EFFECTS OF HYDROXYLAMINE ON DOPAMINE METABOLISM IN THE STRIATUM OF FREELY MOVING RATS AND IN PC12 CELLS

Nitric oxide (NO) can differentially modulate striatal dopaminergic activity. We showed previously 1 that the extracellular NO-donors sodium nitroprusside and 3-morfolinosydnonimine increased DA concentration in dialysates from the striatum of freely moving rats. In this study, the effects on dopamine metabolism of the intracellular NO donor hydroxylamine were evaluated in the striatum of freely moving rats, using microdialysis, and in PC12 cells. When infused intrastriatally, hydroxylamine (1 or 5 mM for 180 min, n=4/group)) decreased dialysate DA (baseline levels 4.81±1.26 and 3.86±0.55 nM, respectively) and ascorbic acid (AA) concentrations (baseline levels 7.58±0.37 and 8.35±1.01 μM, respectively); in contrast, dialysate DOPAC concentrations (baseline levels 2.08±0.38 and 1.79±0,23 μM, respectively) were unaffected, while those of L-DOPA(baseline levels 2.21±0.42 and 1.88±0.33 mM, respectively) were significantly increased.
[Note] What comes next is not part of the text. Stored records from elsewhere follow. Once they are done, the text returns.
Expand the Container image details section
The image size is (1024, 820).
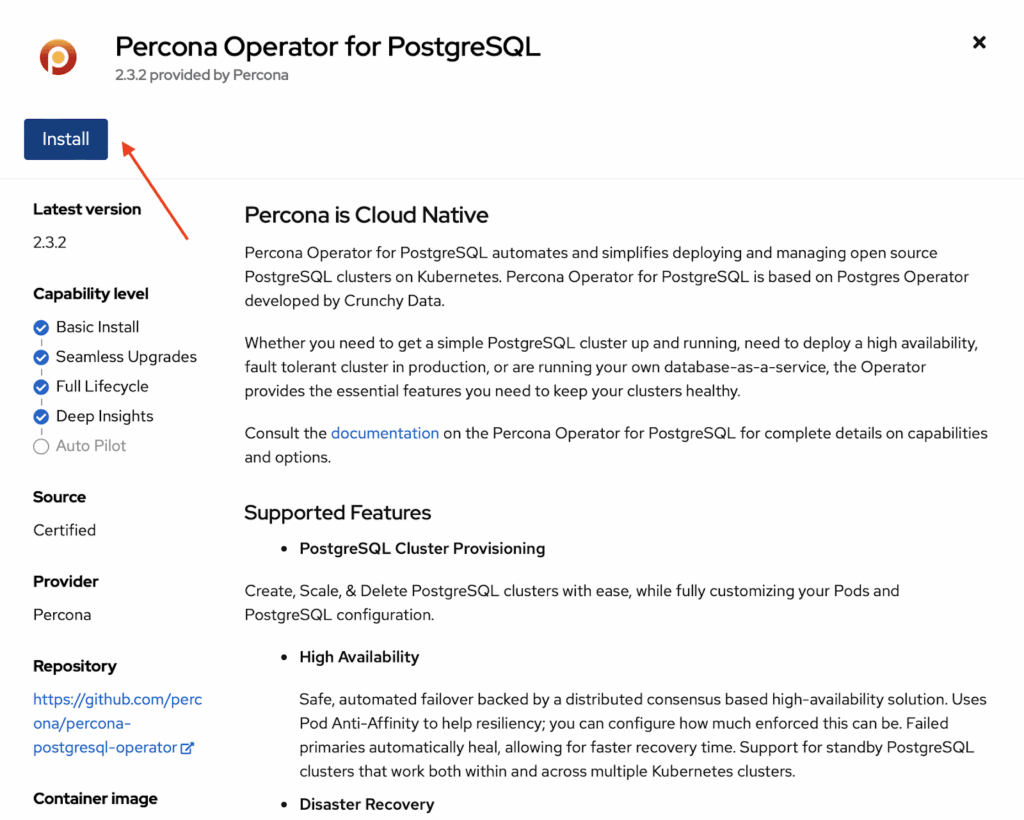coord(95,798)
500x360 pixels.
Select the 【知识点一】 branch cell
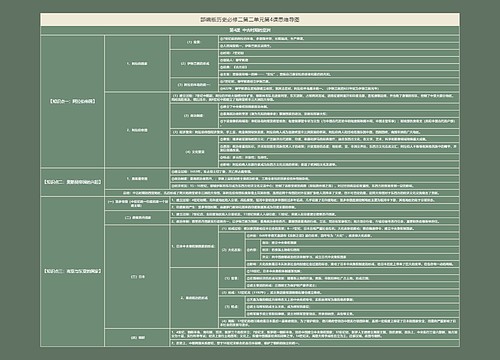[x=72, y=101]
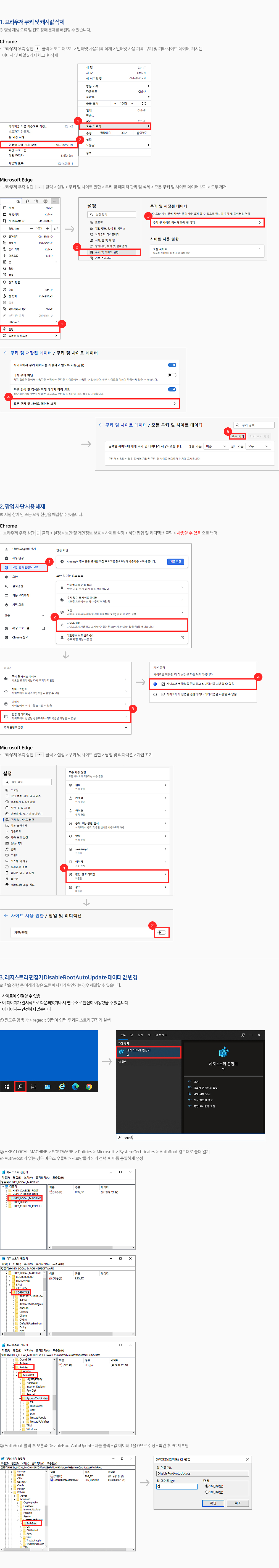Toggle cookie data save permission switch
Screen dimensions: 279x1568
(172, 365)
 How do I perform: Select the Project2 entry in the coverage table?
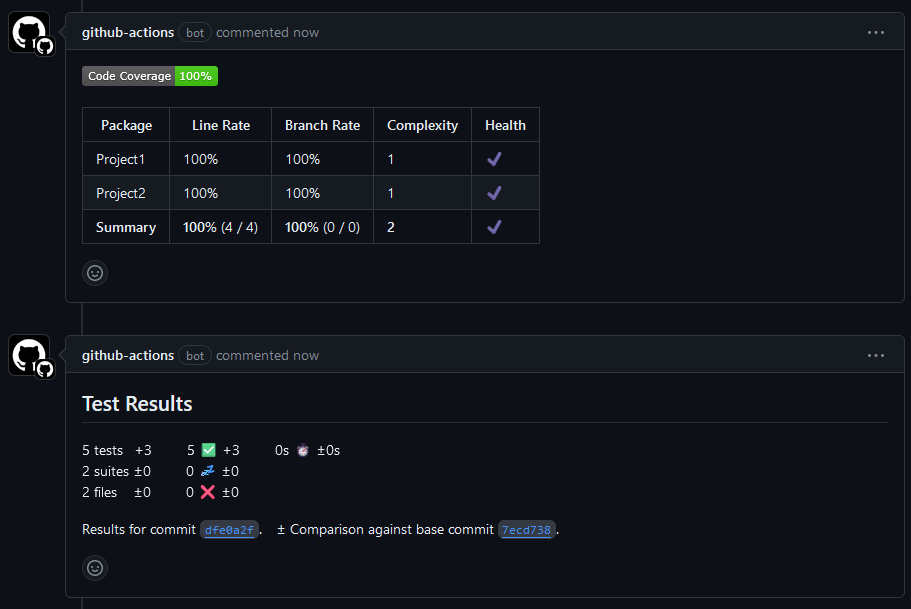pyautogui.click(x=119, y=192)
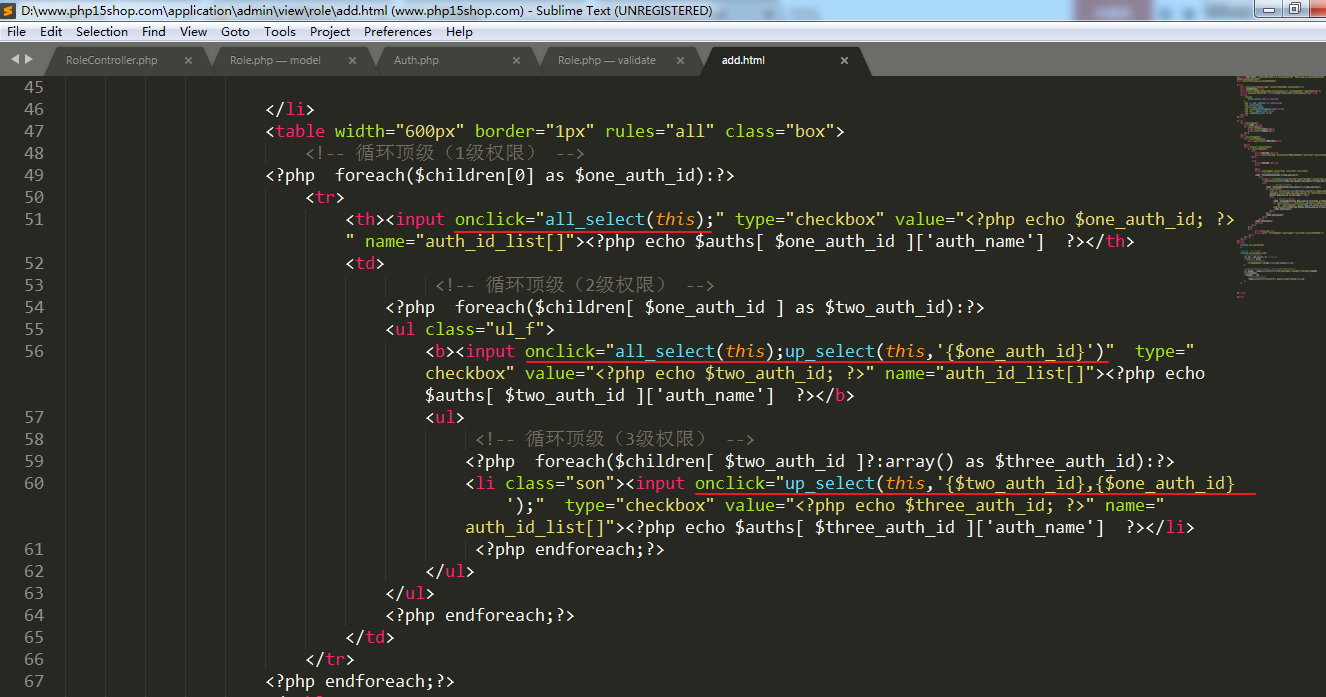Screen dimensions: 1326x697
Task: Close the RoleController.php tab
Action: pyautogui.click(x=188, y=61)
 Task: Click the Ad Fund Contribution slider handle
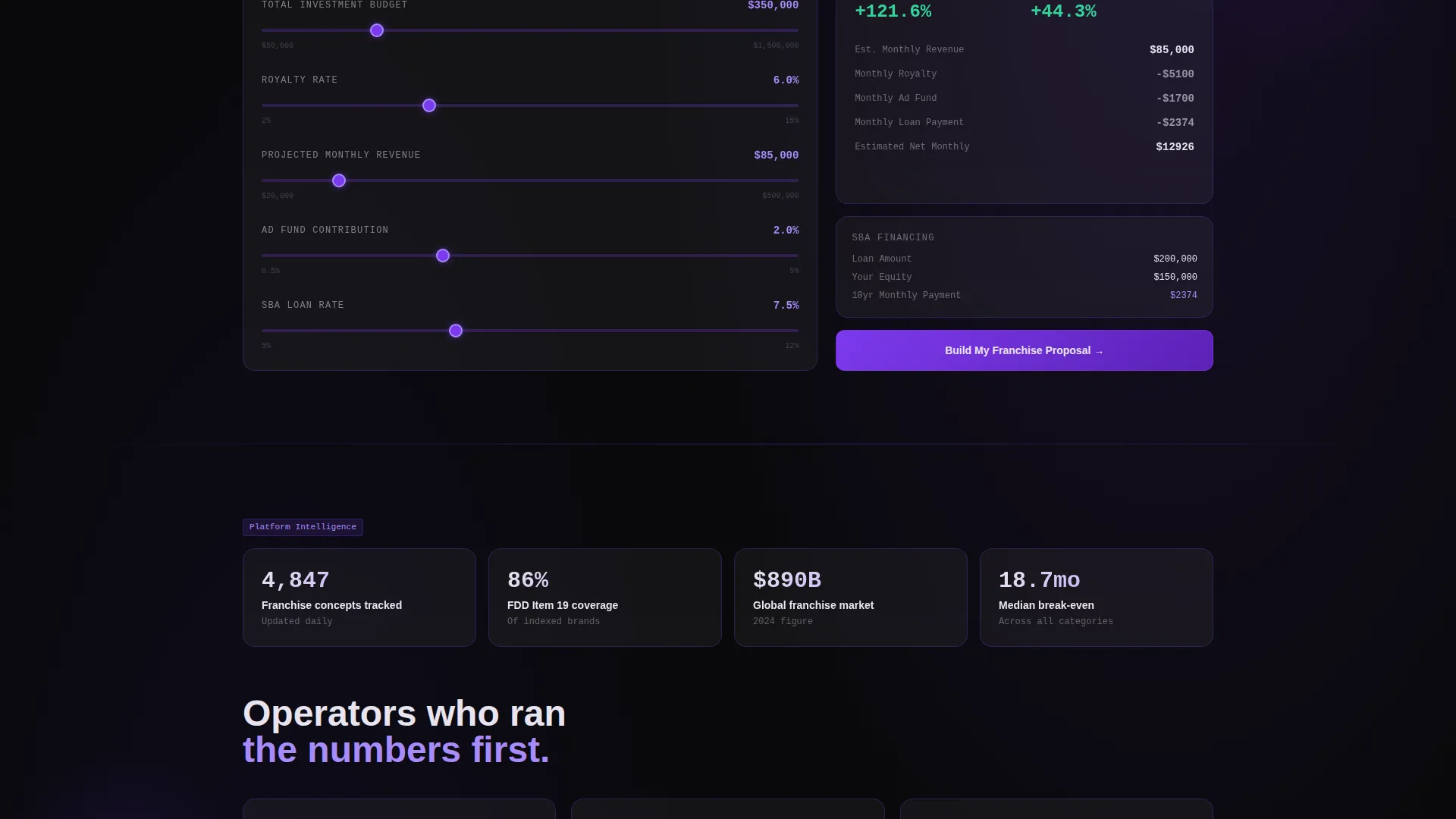[x=443, y=256]
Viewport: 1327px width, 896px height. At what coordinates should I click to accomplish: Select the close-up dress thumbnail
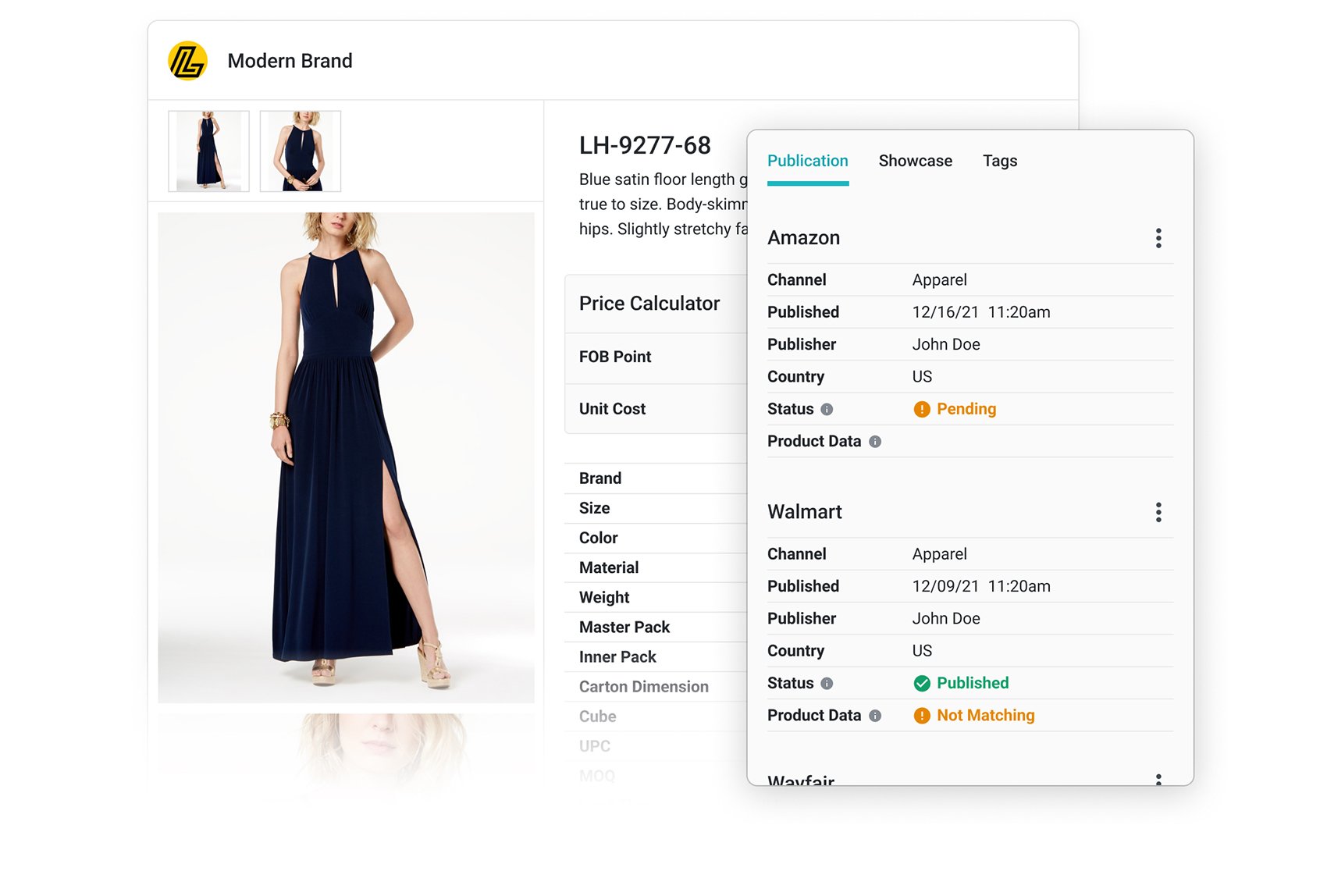point(301,151)
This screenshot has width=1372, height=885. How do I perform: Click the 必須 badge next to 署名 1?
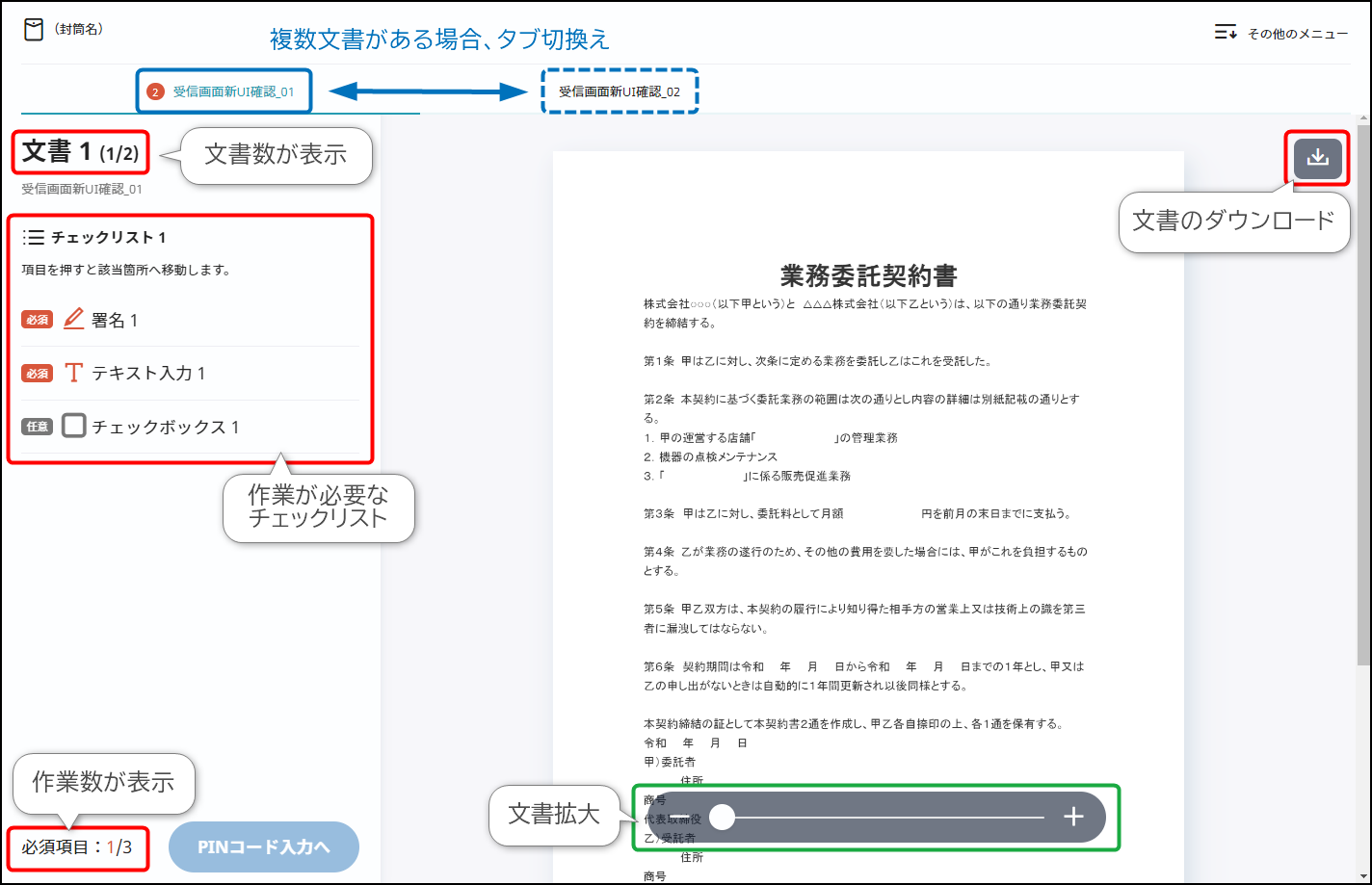37,319
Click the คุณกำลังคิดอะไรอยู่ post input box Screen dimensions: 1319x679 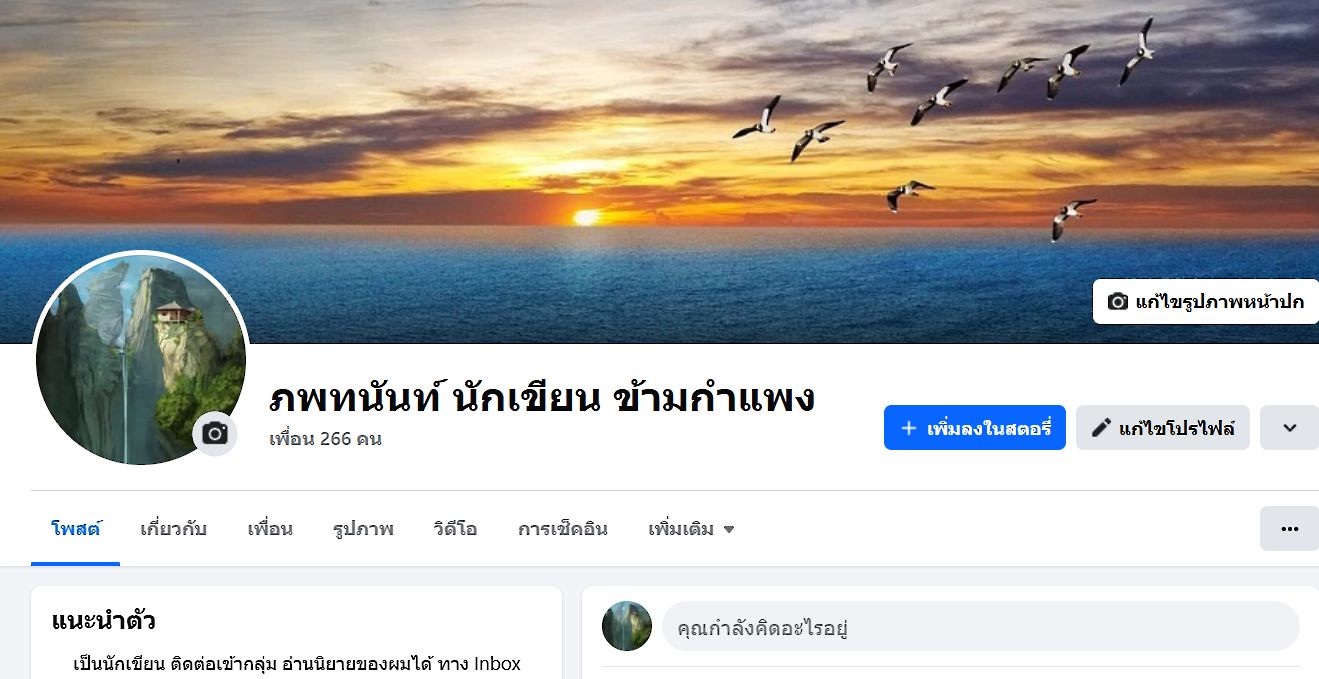pos(980,627)
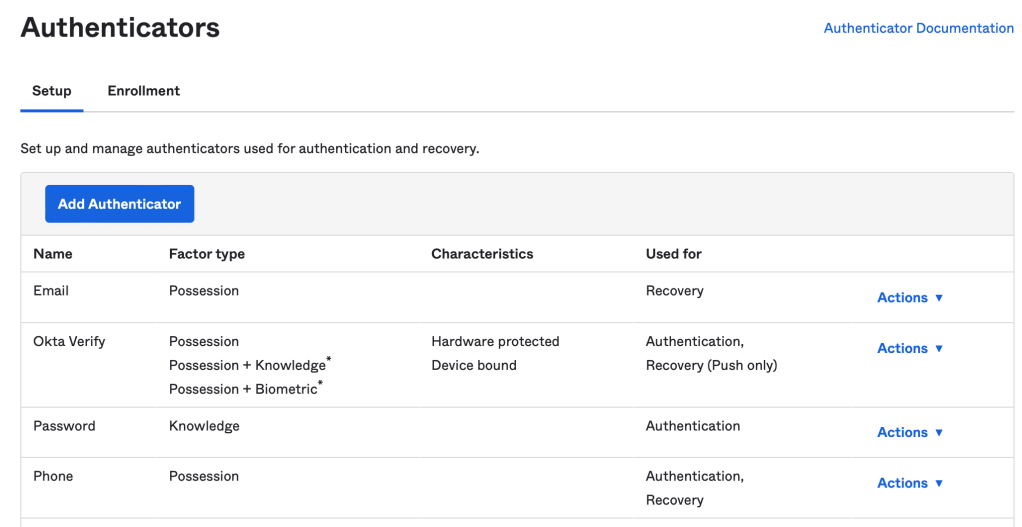Click the Factor type column header
Image resolution: width=1022 pixels, height=527 pixels.
click(x=207, y=254)
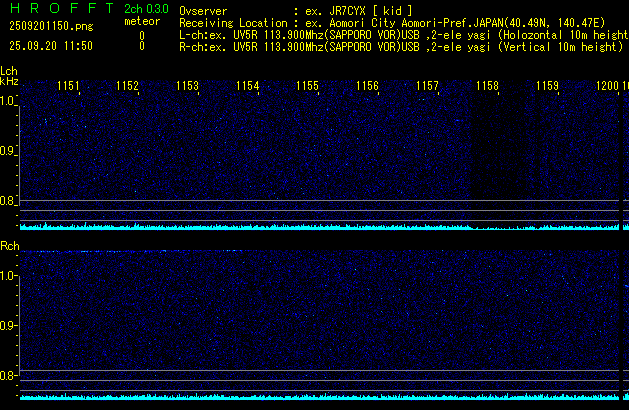Select the 1153 time tick
The image size is (629, 410).
[188, 87]

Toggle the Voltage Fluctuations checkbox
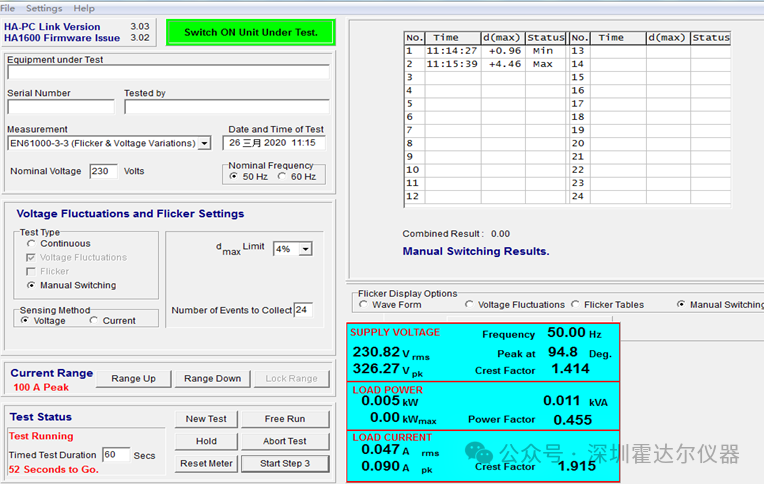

Co-infusion of AA or Nacetylcysteine (NAC) failed to antagonise hydroxylamine-induced decreases in dialysate DA. In PC12 cells cultures, hydroxylamine induced a concentration-related decrease of cell viability; in addition, hydroxylamine decreased tissue concentration of both DA (control values 8.36±0.34 nmol/mg protein, n=3) and DOPAC (control values 0.33±0.05 nmol/mg protein, n=3). Taken together, these results suggest that excess of NO formed intraneuronally can inhibit dopaminergic transmission by increasing DA non-enzymatic oxidation and inhibiting L-DOPA conversion to DA. This conclusion is supported by the finding (unpublished observation) that intrastriatal infusion of 7-nitroindazole (a neuronal NO sinthase inhibitor) significantly increased dialysate concentrations of DA, DOPAC and AA.